E com temor que precisamos guardar na consciência de que nenhuma destas grandes virtudes, tão relevantes em nosso tempo, será levada em conta naquele dia. Nem a profecia, nem os sinais e prodígios, muito menos os exorcismos. Tudo isso nos faz ter a certeza de que julgamento dos discípulos de Jesus sobre a sociedade, no que diz respeito à prática da justiça, ao atendimento ao carente e à obediência às leis primárias de Deus, não são apenas sugestões para uma vida aceitável. Elas se tornaram um imperioso mandamento. Quando assistimos pacificamente estas transgressões estamos pecando por omissão. Quando não nos iramos contra essas realidades, estamos sendo descuidados quanto ao que nos foi ensinado pela Palavra de Deus. Quando não julgamos e condenamos sumariamente as pessoas e instituições que visivelmente agem contra estes preceitos básicos da fé cristã, nos colocamos ao lado dos bodes velhos e chamamos sobre nós a maldição que é ficar de fora do Reino.

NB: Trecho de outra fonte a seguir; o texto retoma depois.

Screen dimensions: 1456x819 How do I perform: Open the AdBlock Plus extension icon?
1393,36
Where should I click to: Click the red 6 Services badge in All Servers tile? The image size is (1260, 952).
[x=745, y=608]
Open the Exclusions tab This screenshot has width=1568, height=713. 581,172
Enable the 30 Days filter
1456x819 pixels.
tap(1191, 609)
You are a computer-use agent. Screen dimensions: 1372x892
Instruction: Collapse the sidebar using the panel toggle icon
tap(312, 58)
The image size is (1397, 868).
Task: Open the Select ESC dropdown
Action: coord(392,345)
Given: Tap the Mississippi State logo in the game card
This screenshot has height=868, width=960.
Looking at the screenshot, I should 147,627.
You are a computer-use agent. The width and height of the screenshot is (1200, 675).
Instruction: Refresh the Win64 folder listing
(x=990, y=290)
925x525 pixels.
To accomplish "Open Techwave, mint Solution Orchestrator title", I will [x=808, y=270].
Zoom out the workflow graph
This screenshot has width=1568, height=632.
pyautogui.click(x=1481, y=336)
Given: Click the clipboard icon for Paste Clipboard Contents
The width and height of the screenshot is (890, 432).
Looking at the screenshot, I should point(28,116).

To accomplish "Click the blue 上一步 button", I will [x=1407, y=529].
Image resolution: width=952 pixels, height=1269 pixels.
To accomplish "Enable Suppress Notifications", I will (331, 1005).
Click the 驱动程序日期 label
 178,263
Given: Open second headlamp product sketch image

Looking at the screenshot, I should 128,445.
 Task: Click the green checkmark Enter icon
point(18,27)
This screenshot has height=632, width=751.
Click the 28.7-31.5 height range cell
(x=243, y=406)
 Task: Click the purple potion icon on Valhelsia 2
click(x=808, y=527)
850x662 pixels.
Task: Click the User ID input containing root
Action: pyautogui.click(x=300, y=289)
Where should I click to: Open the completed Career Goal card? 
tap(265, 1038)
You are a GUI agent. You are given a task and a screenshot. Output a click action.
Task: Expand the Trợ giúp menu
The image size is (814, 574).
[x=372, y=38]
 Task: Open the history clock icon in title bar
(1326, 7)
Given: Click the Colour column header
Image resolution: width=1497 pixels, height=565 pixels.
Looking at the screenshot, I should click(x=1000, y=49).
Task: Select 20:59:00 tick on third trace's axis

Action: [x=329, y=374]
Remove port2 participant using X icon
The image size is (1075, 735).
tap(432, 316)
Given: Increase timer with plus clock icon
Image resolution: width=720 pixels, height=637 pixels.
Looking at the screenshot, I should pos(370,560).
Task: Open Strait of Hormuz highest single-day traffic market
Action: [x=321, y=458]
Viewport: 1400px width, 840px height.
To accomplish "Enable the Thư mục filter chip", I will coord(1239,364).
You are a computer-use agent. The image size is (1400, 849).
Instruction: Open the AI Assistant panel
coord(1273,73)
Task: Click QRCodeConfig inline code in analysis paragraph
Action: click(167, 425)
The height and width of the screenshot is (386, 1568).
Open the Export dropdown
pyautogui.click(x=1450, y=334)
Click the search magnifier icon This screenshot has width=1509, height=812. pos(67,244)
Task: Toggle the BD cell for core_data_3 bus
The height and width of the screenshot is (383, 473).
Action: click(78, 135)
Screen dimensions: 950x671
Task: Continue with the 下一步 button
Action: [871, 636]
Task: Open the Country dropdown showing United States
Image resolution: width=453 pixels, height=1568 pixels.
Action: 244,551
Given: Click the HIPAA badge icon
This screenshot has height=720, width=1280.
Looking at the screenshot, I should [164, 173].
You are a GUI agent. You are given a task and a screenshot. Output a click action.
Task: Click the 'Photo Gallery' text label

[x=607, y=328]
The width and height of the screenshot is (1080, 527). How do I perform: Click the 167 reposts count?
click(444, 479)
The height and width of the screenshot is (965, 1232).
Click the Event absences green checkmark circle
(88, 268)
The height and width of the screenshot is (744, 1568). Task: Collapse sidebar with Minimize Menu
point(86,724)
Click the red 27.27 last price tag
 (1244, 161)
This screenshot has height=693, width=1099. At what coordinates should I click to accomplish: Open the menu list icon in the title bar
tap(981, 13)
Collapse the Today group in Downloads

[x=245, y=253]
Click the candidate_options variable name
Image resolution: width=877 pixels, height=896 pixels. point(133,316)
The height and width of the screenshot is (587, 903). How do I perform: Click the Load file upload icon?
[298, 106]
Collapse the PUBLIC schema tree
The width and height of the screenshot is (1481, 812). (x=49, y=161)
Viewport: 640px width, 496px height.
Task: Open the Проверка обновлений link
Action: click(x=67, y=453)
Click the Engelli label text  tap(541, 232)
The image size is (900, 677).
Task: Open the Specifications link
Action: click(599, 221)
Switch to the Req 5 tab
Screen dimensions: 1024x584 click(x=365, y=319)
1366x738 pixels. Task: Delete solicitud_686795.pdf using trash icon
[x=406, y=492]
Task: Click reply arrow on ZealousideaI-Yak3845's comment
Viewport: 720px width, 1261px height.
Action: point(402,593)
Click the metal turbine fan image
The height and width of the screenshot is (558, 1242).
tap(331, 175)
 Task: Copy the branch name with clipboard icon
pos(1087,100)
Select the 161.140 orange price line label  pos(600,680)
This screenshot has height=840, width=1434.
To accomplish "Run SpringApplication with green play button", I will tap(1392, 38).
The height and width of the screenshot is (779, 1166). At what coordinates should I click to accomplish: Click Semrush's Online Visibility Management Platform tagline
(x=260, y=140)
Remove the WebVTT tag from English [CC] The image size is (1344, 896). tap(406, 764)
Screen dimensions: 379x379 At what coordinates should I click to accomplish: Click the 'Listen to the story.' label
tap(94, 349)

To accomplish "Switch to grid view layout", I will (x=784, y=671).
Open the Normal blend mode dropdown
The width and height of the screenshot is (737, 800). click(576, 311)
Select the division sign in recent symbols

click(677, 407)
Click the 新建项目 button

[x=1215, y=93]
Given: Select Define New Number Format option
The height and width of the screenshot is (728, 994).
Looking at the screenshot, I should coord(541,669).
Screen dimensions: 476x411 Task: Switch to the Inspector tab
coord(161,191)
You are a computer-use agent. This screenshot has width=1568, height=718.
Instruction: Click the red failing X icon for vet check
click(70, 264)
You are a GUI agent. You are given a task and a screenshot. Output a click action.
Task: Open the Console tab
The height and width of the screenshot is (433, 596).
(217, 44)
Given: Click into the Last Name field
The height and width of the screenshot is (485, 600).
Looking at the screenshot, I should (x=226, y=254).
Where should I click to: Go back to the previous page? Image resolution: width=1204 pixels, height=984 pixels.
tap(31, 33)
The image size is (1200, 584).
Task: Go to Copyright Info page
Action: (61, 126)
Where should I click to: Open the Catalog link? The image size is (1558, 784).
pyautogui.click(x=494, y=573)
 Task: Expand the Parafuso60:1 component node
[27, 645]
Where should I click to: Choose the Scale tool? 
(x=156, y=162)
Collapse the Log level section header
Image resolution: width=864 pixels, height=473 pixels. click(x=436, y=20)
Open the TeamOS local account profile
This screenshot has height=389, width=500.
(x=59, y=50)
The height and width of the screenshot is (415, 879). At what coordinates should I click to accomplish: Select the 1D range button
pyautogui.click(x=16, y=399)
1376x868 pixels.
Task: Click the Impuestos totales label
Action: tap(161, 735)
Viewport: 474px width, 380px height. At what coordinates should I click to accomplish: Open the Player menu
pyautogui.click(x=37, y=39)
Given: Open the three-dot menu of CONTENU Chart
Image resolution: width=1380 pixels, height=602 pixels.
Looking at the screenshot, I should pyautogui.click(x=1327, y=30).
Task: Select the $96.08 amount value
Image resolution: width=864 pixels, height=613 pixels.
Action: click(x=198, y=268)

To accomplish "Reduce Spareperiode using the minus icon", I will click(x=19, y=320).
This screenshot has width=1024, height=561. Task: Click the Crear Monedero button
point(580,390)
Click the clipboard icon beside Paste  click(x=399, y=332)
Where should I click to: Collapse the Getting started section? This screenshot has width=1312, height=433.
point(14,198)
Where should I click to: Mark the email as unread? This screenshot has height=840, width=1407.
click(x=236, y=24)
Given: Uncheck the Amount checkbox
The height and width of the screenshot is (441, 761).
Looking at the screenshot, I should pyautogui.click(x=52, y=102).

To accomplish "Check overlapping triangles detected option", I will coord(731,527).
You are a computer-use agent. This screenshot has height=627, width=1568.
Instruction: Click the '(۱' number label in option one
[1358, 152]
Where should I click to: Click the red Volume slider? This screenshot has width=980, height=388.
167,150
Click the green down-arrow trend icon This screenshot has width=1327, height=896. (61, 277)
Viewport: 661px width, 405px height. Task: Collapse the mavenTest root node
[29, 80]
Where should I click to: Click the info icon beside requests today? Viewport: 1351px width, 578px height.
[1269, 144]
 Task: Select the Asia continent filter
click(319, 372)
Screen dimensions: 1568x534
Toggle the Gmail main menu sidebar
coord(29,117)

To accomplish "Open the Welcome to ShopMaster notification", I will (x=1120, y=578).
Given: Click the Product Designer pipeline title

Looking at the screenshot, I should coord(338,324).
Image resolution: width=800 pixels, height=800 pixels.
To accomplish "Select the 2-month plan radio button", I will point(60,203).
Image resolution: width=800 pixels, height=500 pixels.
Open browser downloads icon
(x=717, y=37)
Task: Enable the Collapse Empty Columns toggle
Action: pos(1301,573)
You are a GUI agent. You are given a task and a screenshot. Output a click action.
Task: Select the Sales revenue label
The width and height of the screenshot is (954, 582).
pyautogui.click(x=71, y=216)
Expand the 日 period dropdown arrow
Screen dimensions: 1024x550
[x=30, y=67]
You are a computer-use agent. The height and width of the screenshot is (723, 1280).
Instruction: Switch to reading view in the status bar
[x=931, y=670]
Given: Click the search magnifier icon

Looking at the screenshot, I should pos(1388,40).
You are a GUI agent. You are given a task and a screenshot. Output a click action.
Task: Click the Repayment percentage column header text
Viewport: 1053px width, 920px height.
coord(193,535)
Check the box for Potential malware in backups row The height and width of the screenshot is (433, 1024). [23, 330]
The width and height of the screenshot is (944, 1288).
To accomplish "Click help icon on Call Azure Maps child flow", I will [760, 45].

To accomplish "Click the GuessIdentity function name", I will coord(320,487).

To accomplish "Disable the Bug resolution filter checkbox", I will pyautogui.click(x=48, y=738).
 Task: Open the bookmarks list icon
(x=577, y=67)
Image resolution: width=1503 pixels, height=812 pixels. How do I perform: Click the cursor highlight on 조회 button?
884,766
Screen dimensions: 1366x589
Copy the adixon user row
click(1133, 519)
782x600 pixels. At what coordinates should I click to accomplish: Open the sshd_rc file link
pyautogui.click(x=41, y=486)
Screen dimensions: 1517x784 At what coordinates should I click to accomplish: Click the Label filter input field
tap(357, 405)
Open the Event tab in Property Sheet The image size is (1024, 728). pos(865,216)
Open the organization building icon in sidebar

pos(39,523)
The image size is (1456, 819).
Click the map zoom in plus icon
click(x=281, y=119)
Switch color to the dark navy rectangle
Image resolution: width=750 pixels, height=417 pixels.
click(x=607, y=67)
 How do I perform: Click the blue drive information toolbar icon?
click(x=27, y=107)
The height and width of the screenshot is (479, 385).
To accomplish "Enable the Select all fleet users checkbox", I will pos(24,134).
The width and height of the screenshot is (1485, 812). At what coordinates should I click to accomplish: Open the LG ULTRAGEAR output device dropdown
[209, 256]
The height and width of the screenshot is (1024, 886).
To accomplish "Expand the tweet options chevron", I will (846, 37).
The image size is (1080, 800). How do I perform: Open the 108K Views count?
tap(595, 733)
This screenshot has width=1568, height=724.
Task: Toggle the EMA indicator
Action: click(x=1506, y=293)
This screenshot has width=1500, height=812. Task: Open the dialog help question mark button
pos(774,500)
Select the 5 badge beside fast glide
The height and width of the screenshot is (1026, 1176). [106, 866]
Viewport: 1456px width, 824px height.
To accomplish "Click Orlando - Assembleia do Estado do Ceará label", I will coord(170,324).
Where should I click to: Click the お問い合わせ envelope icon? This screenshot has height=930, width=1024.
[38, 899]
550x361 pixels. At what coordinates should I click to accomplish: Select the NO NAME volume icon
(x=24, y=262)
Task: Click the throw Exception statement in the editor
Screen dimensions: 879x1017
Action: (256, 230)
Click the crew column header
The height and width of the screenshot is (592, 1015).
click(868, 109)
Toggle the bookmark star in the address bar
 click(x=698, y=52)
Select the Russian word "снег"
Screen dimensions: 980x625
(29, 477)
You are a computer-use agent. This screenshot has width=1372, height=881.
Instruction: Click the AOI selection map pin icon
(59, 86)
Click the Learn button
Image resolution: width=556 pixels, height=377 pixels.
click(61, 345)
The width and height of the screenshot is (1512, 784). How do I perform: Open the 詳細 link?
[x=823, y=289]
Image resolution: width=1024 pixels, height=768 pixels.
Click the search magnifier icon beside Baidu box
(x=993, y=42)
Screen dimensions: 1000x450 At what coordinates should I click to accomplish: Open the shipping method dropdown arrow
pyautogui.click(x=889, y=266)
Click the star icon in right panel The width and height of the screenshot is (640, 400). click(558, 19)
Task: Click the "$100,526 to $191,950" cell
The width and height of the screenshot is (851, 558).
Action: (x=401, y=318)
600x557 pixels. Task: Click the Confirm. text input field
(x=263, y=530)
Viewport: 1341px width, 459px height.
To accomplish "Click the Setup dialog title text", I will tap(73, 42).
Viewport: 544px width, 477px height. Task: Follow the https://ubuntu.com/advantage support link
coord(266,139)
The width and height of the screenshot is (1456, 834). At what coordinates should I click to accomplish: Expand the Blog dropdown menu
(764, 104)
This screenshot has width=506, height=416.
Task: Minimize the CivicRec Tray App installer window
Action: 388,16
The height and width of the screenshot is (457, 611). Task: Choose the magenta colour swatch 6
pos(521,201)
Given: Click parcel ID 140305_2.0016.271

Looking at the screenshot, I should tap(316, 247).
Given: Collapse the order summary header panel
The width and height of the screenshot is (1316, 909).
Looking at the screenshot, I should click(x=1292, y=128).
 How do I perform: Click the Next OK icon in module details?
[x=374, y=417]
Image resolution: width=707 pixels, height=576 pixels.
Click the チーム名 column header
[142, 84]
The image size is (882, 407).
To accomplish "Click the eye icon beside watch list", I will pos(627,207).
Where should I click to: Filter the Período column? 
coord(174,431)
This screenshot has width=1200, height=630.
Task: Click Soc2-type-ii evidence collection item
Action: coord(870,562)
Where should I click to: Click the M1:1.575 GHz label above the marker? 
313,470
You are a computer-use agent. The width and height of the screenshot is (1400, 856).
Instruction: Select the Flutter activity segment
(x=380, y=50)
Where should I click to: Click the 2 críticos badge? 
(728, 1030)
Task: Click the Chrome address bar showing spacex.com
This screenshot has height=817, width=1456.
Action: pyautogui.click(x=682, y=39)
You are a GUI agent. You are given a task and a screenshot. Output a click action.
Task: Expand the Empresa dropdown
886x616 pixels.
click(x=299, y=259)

Não julgueis para que não sejais julgados é mais um medida preventiva quanto ao rigor do nosso julgamento do que propriamente uma imposição à faculdade de julgar, pois na exata medida com que medirmos, seremos igualmente medidos. Não há nestas palavras uma condenação explícita ao ato de julgar atitudes e intenções, há sim o estabelecimento dos parâmetros para que este julgamento seja realizado com propriedade, com inteireza de caráter e com a convicção daquele que se coloca ao lado de Jesus e contra todas as forças que escravizam o homem. O mundo está aí para ser salvo por Deus por meio da pregação do evangelho, e como escaparemos nós, se negligenciarmos tão grande salvação?

É bem provável que eu já tenha feito esta citação anteriormente em outra postagem, mas não importa. Importa sim que ela é pertinente aqui. Certa vez um grupo de cristãos honestos e sinceros resolveram fazer vigilhas constantes para em oração pedir a Deus que enviasse socorro para os males crescentes do mundo, e resolveram entre eles que não parariam enquanto Deus não respondesse positivamente às suas orações. Não é que para espanto de todos a resposta veio logo na primeira vigilha? Deus simplesmente respondeu: Eu já enviei ajuda. Enviei vocês.